You seem to have a lot of head canon about me that's not true.

1. I'm agnostic as to the efficient cause of the Ukraine war, as I think everyone should be. When I say there's merit to the idea that it was a security dilemma, I'm saying it's plausible. It's also plausible that Putin is a revisionist actor. In the context of the Noah Smith article, I raise this just to point out itโ€™s not 100% clear, as he seems to believe, that Russia is a cartoonishly evil revanchist empire.

2. I have never said nor insinuated that "the Russians innocently defend themselves from the schoolyard bullies of the international order." This is such a ridiculous belief to impute to me that I have no idea where you even think I would have said this.

3. I think the U.S.-led post-1945 international order is generally a good thing. As I've said many times, the great power peace after World War II has been kept by U.S. material preponderance and strategic restraint, U.S.-backed norms of territorial integrity, commercial globalization, and nuclear deterrence. I hope the United States maintains its command of the commons and I wish it would continue to build and participate in multilateral institutions. I even think we should give a lot of asymmetric weapons to Taiwan and it was a good thing to arm Ukraine immediately after the war began because it was necessary to maintain territorial integrity norms.

## RAW DATA

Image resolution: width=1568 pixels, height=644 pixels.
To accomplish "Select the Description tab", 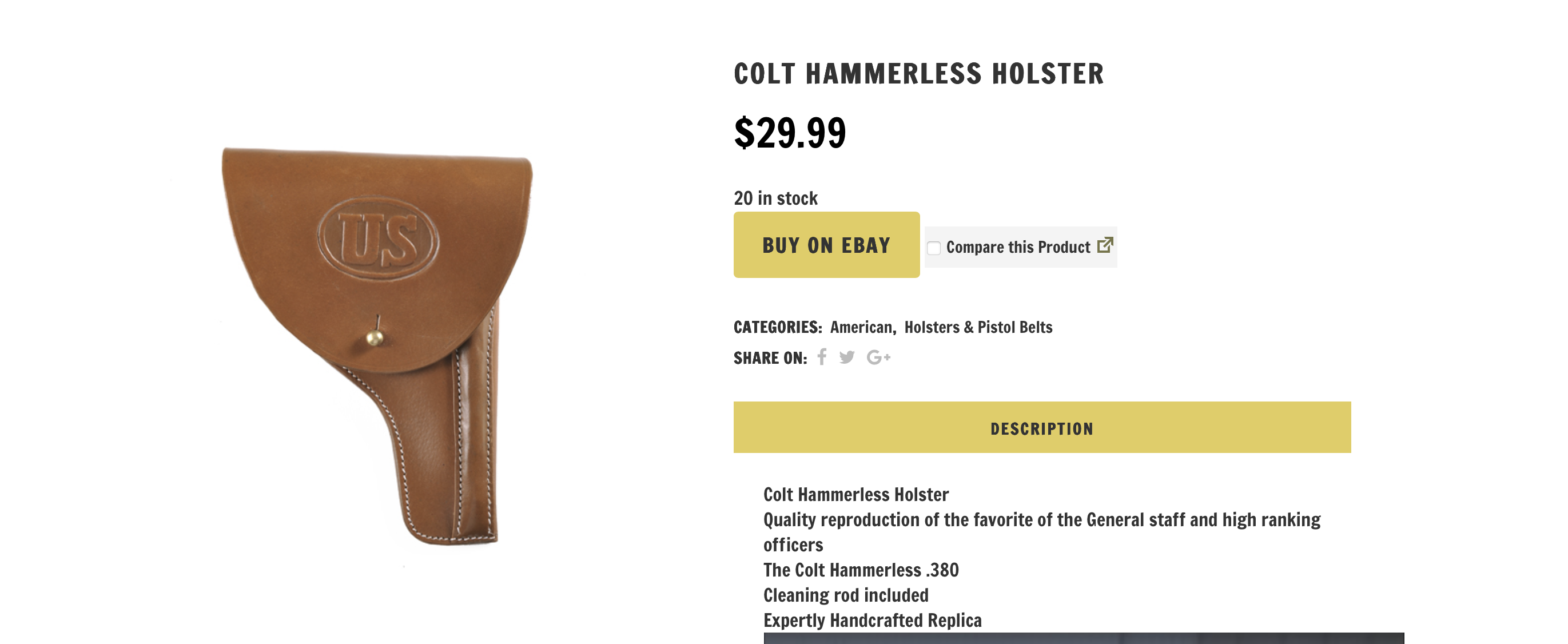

## THE EXERCISE
Can you write the next part of the reply about the Ukraine war and the U.S.-led international order, picking up right after the last sentence of its third point?

## THE RESULT
4. That said, there is very clearly a culture of groupthink and unreflective hawkishness in U.S. foreign policy. And ironically, after 1989, the United States has become the preeminent revisionist actor. This is what you would expect from a state that's materially powerful enough to revise the system in its favor and commit grave errors like invading Iraq without having to fear losing its position as the hegemon. If China was as powerful in relative terms as the United States has been over the past 35 years, it would act the same way. (This is also why it's reasonable to think the United States is much more driven by "brutish ignorance and bravado" than other states. Other states don't have the leeway to act like that.)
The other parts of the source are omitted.